[EXERCISE TEXT]
5.             Voting Rights.

 

(a)               General. Each holder of Preferred Stock shall be entitled to a number of votes equal to the number of whole shares of Common Stock into which such holder’s shares of Preferred Stock could then be converted and, except as otherwise required by law or as set forth herein, shall have voting rights and powers equal to the voting rights and powers of the Common Stock. Each holder of Preferred Stock shall be entitled to notice of any stockholders’ meeting in accordance with the Bylaws of the Corporation and shall be entitled to vote with the holders of Common Stock with respect to any matter upon which holders of Common Stock have the right to vote, except as otherwise provided herein or those matters required by law to be submitted to a class vote.

[INFORMATION PROVIDED]
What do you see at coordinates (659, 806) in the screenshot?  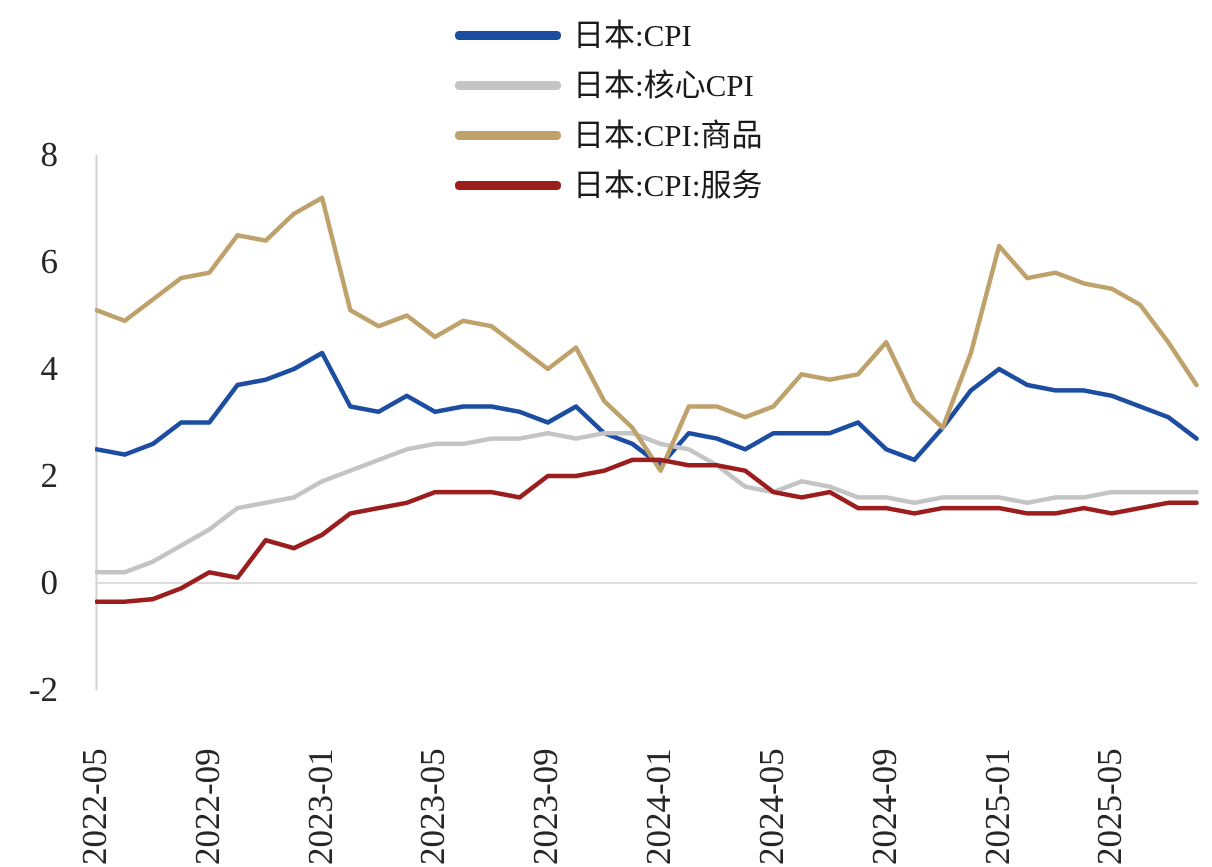 I see `x-axis-label-2024-01: 2024-01` at bounding box center [659, 806].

[WHAT THE TASK REQUIRES] Copy out the voting rights clause above word for word, from its numbered heading to its last sentence.

[OUTPUT]
5.             Voting Rights.

 

(a)               General. Each holder of Preferred Stock shall be entitled to a number of votes equal to the number of whole shares of Common Stock into which such holder’s shares of Preferred Stock could then be converted and, except as otherwise required by law or as set forth herein, shall have voting rights and powers equal to the voting rights and powers of the Common Stock. Each holder of Preferred Stock shall be entitled to notice of any stockholders’ meeting in accordance with the Bylaws of the Corporation and shall be entitled to vote with the holders of Common Stock with respect to any matter upon which holders of Common Stock have the right to vote, except as otherwise provided herein or those matters required by law to be submitted to a class vote.